The casual culture and allegedly meritocratic hierarchies of tech companies may actually be encouraging this discriminatory atmosphere. HR and the strict reporting procedures of large corporates at least give those suffering from discrimination a place to go. A casual office environment can discourage reporting or calling out prejudiced humour or remarks. Brook Shelley, a woman who transitioned while working in tech, notes: "No one wants to be the office mother". So instead, you join in and hope for the best. 

And, of course, there's no reason why people working in tech would have fewer issues with discrimination than those in other industries. A childhood spent as a "nerd" can also spawn its own brand of misogyny - Katherine Cross writes in Lean Out that “to many of these men [working in these fields] is all too easy to subconciously confound women who say ‘this is sexist’ with the young girls who said… ‘You’re gross and a creep and I’ll never date you'". During GamerGate, Anita Sarkeesian was often called a "prom queen" by trolls. 

When I spoke to Alexa Clay, entrepreneur and co-author of the Misfit Economy, she confirmed that there's a strange, low-lurking sexism in the start-up economy: “They have all very open and free, but underneath it there's still something really patriarchal.” Start-ups, after all, are a culture which celebrates risk-taking, something which women are societally discouraged from doing. As Clay says, 

“Men are allowed to fail in tech. You have these young guys who these old guys adopt and mentor. If his app doesn’t work, the mentor just shrugs it off. I would not be able ot get away with that, and I think women and minorities aren't allowed to take the same amount of risks, particularly in these communities. If you fail, no one's saying that's fine.

The conclusion of Lean Out, and of women in tech I have spoken to, isn’t that more women, over time, will enter these industries and seamlessly integrate – it’s that tech culture needs to change, or its lack of diversity will become even more severe. Shevinsky writes:

The reason why we don't have more women in tech is not because of a lack of STEM education. It's because too many high profile and influential individuals and subcultures within the tech industry have ignored or outright mistreated women applicants and employees. To be succinct—the problem isn't women, it's tech culture.
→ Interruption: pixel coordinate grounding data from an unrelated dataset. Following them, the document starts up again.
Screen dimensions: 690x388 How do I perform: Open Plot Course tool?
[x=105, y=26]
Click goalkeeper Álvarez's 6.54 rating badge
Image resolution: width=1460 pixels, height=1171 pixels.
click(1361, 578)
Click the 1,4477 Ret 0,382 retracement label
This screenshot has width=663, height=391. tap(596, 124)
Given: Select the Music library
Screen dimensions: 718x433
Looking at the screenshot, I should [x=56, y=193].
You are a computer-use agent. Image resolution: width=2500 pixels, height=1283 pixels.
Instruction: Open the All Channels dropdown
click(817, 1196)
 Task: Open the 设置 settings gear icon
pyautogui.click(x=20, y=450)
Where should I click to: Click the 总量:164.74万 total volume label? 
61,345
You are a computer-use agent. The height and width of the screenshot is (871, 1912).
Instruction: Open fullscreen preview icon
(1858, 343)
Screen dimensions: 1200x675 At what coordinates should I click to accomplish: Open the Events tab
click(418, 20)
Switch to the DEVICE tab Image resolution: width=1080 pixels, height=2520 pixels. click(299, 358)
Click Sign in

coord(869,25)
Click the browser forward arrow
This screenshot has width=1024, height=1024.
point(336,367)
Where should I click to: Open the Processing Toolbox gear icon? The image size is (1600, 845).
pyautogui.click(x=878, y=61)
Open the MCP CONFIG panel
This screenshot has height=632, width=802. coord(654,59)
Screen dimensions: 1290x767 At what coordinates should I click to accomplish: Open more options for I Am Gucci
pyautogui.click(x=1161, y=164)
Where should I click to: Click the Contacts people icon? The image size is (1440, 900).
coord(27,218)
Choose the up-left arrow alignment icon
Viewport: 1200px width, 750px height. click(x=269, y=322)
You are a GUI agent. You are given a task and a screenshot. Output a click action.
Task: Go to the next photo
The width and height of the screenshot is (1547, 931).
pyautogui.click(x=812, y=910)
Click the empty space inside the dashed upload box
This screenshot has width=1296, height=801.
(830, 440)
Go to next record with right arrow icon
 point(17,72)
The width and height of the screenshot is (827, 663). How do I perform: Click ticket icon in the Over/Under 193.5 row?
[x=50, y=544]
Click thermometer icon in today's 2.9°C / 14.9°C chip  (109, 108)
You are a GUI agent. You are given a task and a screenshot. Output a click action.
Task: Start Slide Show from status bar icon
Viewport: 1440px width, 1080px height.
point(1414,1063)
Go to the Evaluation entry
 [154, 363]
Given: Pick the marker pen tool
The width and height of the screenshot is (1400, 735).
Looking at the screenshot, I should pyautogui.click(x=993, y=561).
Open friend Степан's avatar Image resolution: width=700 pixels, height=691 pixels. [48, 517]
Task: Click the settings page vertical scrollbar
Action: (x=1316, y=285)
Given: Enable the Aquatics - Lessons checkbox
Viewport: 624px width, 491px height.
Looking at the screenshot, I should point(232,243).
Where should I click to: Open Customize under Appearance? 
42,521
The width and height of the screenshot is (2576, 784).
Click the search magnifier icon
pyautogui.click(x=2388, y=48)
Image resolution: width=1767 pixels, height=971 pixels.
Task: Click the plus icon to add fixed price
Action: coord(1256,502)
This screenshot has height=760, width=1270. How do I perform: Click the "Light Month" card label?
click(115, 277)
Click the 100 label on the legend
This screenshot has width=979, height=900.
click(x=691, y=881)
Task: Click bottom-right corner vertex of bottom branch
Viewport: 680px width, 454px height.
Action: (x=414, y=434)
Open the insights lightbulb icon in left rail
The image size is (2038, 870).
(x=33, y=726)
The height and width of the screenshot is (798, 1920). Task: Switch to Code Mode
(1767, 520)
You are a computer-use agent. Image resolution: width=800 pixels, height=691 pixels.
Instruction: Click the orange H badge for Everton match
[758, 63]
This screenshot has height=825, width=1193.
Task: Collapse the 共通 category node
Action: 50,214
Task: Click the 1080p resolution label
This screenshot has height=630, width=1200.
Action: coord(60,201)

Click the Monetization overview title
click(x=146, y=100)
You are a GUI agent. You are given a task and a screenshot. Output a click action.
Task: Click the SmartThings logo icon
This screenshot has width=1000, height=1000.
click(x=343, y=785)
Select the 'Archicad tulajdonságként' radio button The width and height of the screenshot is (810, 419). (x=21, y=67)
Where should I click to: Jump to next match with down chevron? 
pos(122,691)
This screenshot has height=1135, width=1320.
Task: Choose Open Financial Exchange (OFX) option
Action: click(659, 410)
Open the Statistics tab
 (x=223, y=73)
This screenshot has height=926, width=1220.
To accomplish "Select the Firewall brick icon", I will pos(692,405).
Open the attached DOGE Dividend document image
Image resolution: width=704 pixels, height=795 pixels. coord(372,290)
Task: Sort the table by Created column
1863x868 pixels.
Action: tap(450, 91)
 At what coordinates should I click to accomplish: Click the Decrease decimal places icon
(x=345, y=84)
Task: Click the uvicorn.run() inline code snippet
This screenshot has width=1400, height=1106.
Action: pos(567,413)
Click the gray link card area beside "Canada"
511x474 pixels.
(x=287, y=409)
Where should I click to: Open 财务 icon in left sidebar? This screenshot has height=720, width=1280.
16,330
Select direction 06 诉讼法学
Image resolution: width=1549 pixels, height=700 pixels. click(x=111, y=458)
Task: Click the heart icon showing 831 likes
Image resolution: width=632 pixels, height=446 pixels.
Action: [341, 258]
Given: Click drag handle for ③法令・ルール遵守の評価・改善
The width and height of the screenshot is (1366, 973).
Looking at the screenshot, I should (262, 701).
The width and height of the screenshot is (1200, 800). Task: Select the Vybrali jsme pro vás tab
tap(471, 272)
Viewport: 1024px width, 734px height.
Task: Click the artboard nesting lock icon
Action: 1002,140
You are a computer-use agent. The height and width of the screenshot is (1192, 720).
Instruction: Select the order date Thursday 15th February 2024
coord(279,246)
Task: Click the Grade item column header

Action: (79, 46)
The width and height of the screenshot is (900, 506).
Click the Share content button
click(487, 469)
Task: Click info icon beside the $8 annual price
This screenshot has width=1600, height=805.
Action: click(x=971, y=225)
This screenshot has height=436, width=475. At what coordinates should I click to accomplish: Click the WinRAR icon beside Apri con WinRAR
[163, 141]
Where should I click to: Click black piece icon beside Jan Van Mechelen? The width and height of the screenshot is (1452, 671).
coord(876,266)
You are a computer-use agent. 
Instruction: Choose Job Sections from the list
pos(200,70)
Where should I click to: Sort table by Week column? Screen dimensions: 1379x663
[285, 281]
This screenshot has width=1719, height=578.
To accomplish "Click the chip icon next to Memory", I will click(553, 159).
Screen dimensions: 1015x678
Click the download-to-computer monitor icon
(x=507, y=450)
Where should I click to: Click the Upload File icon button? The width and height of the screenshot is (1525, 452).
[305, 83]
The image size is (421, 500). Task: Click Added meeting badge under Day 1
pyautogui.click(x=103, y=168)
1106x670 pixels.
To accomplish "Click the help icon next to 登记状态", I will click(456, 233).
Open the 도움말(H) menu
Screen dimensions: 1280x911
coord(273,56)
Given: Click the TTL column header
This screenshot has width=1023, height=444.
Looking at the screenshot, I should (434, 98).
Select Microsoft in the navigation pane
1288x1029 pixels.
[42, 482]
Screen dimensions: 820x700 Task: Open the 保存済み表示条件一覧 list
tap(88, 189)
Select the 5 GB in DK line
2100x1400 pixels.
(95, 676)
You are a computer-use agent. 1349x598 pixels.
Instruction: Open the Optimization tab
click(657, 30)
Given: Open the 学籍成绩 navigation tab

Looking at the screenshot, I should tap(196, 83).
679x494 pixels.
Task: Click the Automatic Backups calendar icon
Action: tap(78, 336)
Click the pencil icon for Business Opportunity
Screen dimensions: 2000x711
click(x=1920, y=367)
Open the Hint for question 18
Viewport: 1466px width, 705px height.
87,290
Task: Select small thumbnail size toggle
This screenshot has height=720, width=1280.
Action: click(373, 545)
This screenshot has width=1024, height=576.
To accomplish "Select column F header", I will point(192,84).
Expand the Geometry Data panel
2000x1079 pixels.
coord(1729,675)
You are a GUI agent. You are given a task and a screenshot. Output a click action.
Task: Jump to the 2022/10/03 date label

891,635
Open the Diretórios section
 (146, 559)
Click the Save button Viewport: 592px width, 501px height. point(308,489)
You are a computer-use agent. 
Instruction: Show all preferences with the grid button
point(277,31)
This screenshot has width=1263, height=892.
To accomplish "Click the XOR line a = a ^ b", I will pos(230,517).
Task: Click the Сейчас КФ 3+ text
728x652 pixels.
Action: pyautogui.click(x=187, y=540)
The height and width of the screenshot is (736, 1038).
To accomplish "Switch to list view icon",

Software engineer Kate Heddleston has a wonderful and chilling metaphor about the way we treat women in STEM. Women are, she writes, the “canary in the coal mine”. If one dies, surely you should take that as a sign that the mine is uninhabitable – that there’s something toxic in the air. “Instead, the industry is looking at the canary, wondering why it can’t breathe, saying ‘Lean in, canary, lean in!’. When one canary dies they get a new one because getting more canaries is how you fix the lack of canaries, right? Except the problem is that there isn't enough oxygen in the coal mine, not that there are too few canaries.” We need more women in STEM, and, I’d argue, in tech in particular, but we need to make sure the air is breatheable first. 

Barbara Speed is a technology and digital culture writer at the New Statesman and a staff writer at CityMetric.